House debates
Tuesday, 23 June 2015
Questions without Notice
Pharmaceutical Benefits Scheme
3:01 pm
Ken Wyatt (Hasluck, Liberal Party) Share this | Link to this | Hansard source
My question is to the Minister for Health. Will the minister update the House on the steps the government is taking to create a more sustainable Pharmaceutical Benefits Scheme to ensure the provision of new and innovative lifesaving medicines for Australian patients?
3:02 pm
Sussan Ley (Farrer, Liberal Party, Minister for Health) Share this | Link to this | Hansard source
I am pleased to get a real health question in the House today. I am also pleased to report that the National Health Amendment (Pharmaceutical Benefits) Bill passed the Senate just before question time. I want to thank the Labor Party for their support of a serious and sustainable package designed to underpin the delivery of new medicines and the investments in new treatments that we know we need to make in the next five years over the course of this agreement.
We are a government that are committed to listing of new medicines. The Abbott government have more than doubled the number of new and amended listings on the PBS to 667, worth almost $3 billion since September 2013. We have doubled the number that existed under Labor. We will continue to list without fear or favour. I say 'without fear or favour' because, unfortunately, under Labor we saw a lot of picking and choosing—picking the right or the wrong PBAC advice to suit the political purposes of the government of the day. We saw that with disastrous attempts to halt the listings of new drugs. Reversing that was one of the strongest commitments we made on being elected.
To ensure that we can continue to afford to invest in new medicines, we need to make sure that the taxpayer investment now is as efficient as possible.
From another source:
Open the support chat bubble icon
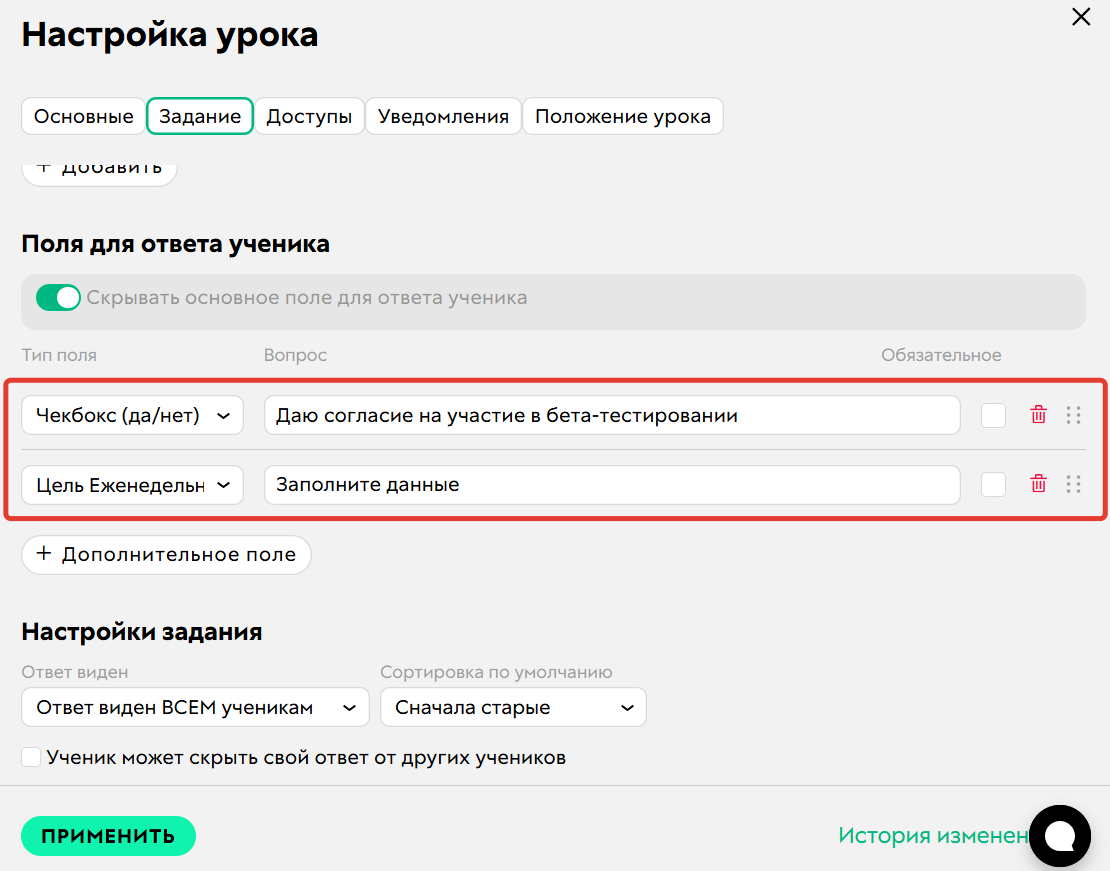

The agreement that has just passed the Senate has, at its core: $18.9 billion in the sixth community pharmacy agreement; a strategic agreement with the Generic Medicines Industry Association; $6.6 billion worth of efficiencies through the PBS supply chain; and $2.8 billion of additional direct investment into the pharmacy sector, including $1.2 billion in primary care, as pharmacies transition from just dispensing medications to being key players in the delivery of primary care and looking after our increasing cohort of patients with chronic disease into the future.
I am very pleased that this package has passed the Senate. I want to thank all involved, particularly those in the medicine supply chain, including, as I said, the manufacturers of both generic and innovator medicines. It is investments like this that enable us to do what I was able to do at the end of May—list a drug called Crizotinib on the PBS. It is a $60 million investment by this government. $80,000 is the real price per script. We worked with the drug manufacturer, Pfizer, through a managed entry program to allow access to this breakthrough drug for those in the most clinical need. We will continue to work constructively across the medicine supply chain to make sure that we look after patients.